If I do that, a lazy powerset construction should be best suited, as
Lars notes. I'm just not clear whether this construction interacts
well with ranges: Given the (silly) regex ( \d+ | [A-F0-9a-f]+ HEX ),
the first time I encounter a digit, I'll add a transition in the DFA
from the empty set to a pair of NFA states (one for each side of the
alternative). If another use of the same NFA/DFA hybrid also receives
a digit (other than the first) as its first character, will I add a
distinct transition from the empty set to the same two-NFA-states
state, with a different label? Or should I try to detect that the
intersection of \d and [A-F0-9a-f] is [0-9]?
> I've been thinking about that. Why not memoize a
> regex-to-minimized-DFA translation in an auxiliary file?
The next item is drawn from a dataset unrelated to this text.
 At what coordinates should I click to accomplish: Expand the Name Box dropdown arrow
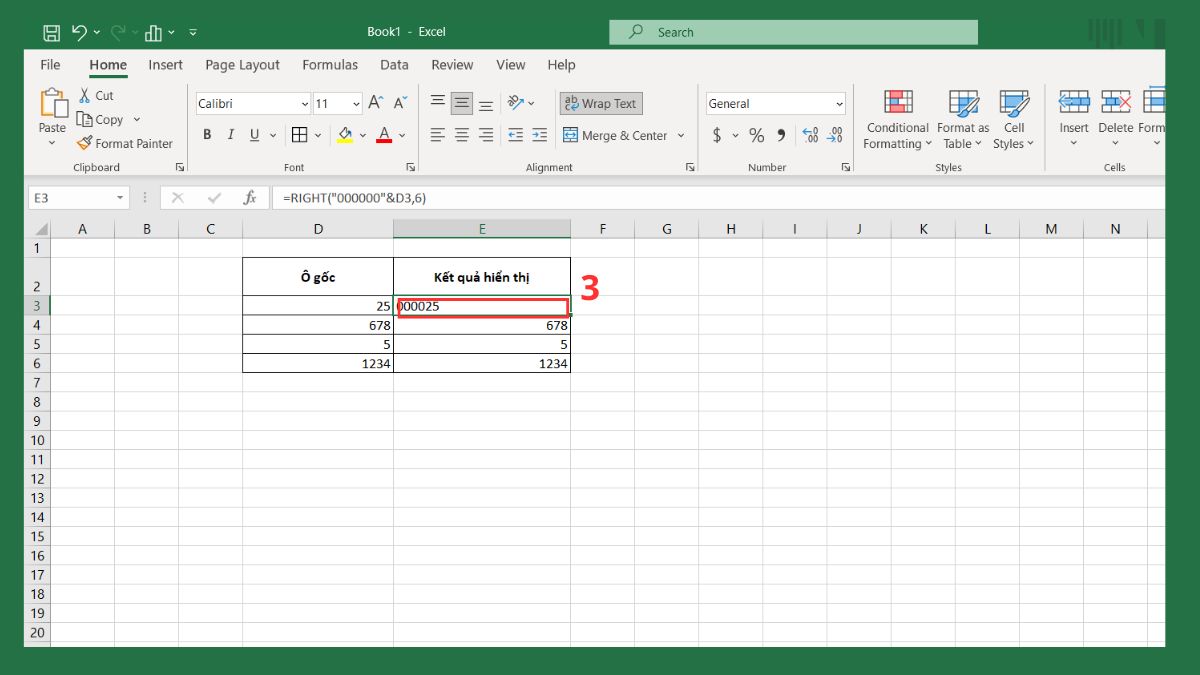click(120, 198)
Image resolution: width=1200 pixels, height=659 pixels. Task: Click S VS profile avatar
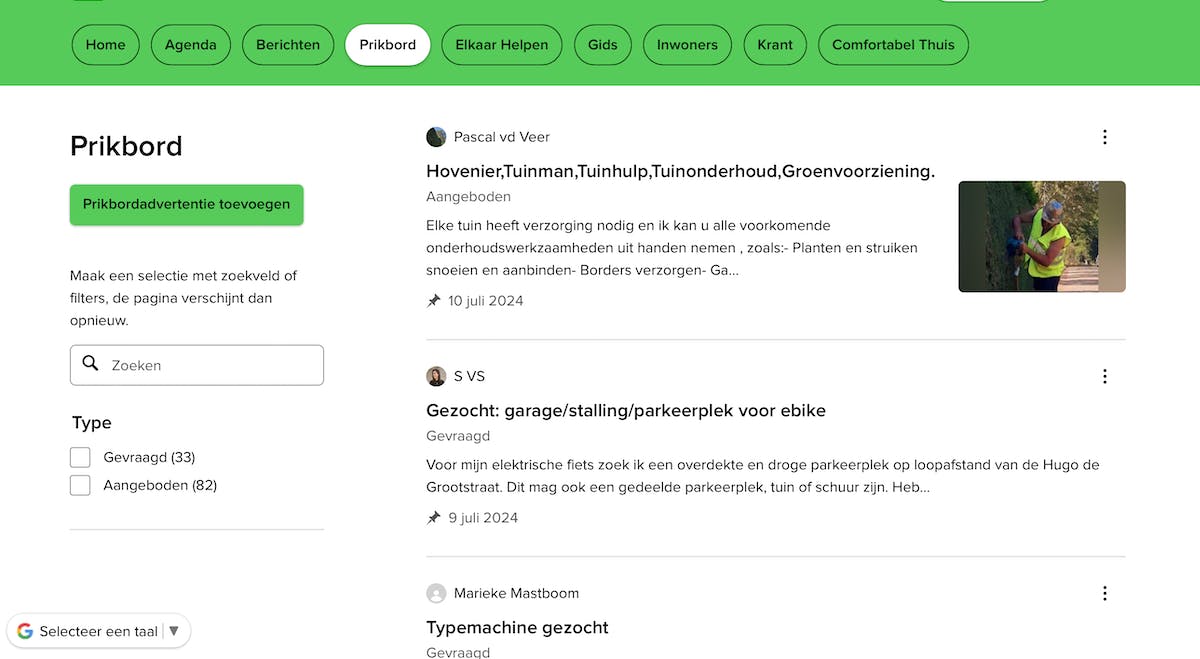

That way you
> only have to compile a new regex once, even across LaTeX runs.
We have not decided what we'd do for auxiliary files in expl3 (and
later on LaTeX3) yet, so I'm not using the .aux file.
>> One possible alternative is to
>> use a NFA and applying Thompson's construction or a similar algorithm
> I assume this is what l3regex already does, to construct the NFA.
>>> (2) I would also need the ability to merge new (N|D)FA's into an
>>> existing one and mark the corresponding accepting states with an
>>> identifier. I could then query this identifier when a match was found,
>>> so I could know which original pattern(s) matched.
>> Doable, but whichever way you do it, you effectively end up executing all
>> the component automata in parallel. With DFAs, the new state space is the
>> cartesian product of the component state spaces. With NFAs, you have a
>> of active branches for each component automaton. So if you're anyway
>> data to your automaton one token at a time, then you might as well feed
>> token to a sequence of automata instead.
> Properly merging DFA's will gain you plenty if some rudimentary
> optimizations are performed. But not so much for NFA's, as you say,
> which is a shame. I've defined near 200 separate math-mode lexemes in
> my thesis so far. I wouldn't want to start up 200 automata for every
> potential occurrence. My current implementation uses a trie, i.e., a
> very primitive DFA.
Do you really need to merge NFA's on the fly, or could you simply use
an alternation such as ( \d+ | [a-zA-Z]\w* | ... ) ? Then we would
simply need a way to extract the information of which alternative was
taken. Doable, but I have no idea what syntax would be good. I agree
with Lars concerning performance. Branches in the NFA will very
quickly die if the word does not match the corresponding alternative.